3. Smooth Transition between Potentials: Seamlessly swapping exact potentials for closed-form approximations using quintic interpolation. Evaluating exact potentials for all triangle pairs is \(O(T^2)\), which is too slow. The authors introduce a blended potential:

\[P^{I\cup J}_{d_1\to d_2}=(1-\phi_{d_1\to d_2}(x))\,P^{I\cup J}_{d_1}+\phi_{d_1\to d_2}(x)\,P^{I\cup J}_{d_2},\]

using the classic quintic smoothing kernel \(\Phi(d)=\mathrm{clip}(6d^5-15d^4+10d^3,0,1)\) (which ensures continuous second derivatives). Lemma 5.1 proves that as long as \(R_I+R_J\le d_1<d_2\) and \(P_{d_2}\) is also smooth and non-prehensile, the blended potential inherits all well-conditioned properties of \(P_{d_1}\). This allows for a smooth fusion of "exact for near, approximate for far" without destroying theoretical properties, providing a license for hierarchy.

4. Recursive Evaluation via Bounding Sphere Hierarchy (BSH): Turning pairwise contact into a near-linear N-body problem. This is the core of efficiency. By contracting triangle vertices to centers, the exact potential degenerates into a closed-form central potential depending only on center distance:

\[P^{t_i\cup t_j}_c=12\Big[1+\tfrac{1}{\|x_{t_i}-x_{t_j}\|^{1/2}}\Big]^2,\qquad P^{I\cup J}_c=12\Big[1+1/\sqrt{\|x_I-x_J\|}\Big]^2.\]

A hierarchical bounding sphere binary tree is built for each rigid body. Leaf nodes store single triangles. Recursively: if two nodes are well-separated (\(\text{distance} \ge R_I+R_J\)), the closed-form \(P_c\) is used; otherwise, the algorithm descends to child node pairs. Transition zones (\(d_1=R_I+R_J, d_2=(1+\epsilon)d_1\)) use the aforementioned quintic blending. Theorem 5.4 guarantees that the final \(P=\sum_{I\ne J}P^{I\cup J}_{BSH}\) satisfies all four properties. For uniform meshes, the evaluation cost is \(O(T)\), analogous to Fast Multipole Methods.

◆ ◆ ◆ ◆ ◆ ◆ ◆

**TASKS**
1) In the passage on contact potentials, reproduce word for word the stretch from "using the classic" through "license for hierarchy.".
2) Translate this sentence from the contact-potential passage into Spanish: "A hierarchical bounding sphere binary tree is built for each rigid body."
3) Answer these questions using the contact-potential passage:
(a) What is the cost of evaluating exact potentials for all triangle pairs?
(b) What do the leaf nodes of the tree store?
(c) For uniform meshes, what is the evaluation cost?

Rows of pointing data
◆ ◆ ◆ ◆ ◆ ◆ ◆

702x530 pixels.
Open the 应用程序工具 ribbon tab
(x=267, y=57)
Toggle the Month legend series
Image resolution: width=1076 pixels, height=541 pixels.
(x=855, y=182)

◆ ◆ ◆ ◆ ◆ ◆ ◆

**RESPONSES BY TASK**
1)
using the classic quintic smoothing kernel \(\Phi(d)=\mathrm{clip}(6d^5-15d^4+10d^3,0,1)\) (which ensures continuous second derivatives). Lemma 5.1 proves that as long as \(R_I+R_J\le d_1<d_2\) and \(P_{d_2}\) is also smooth and non-prehensile, the blended potential inherits all well-conditioned properties of \(P_{d_1}\). This allows for a smooth fusion of "exact for near, approximate for far" without destroying theoretical properties, providing a license for hierarchy.

2) Se construye un árbol binario jerárquico de esferas envolventes para cada cuerpo rígido.

3)
(a) O(T²)
(b) Single triangles
(c) O(T)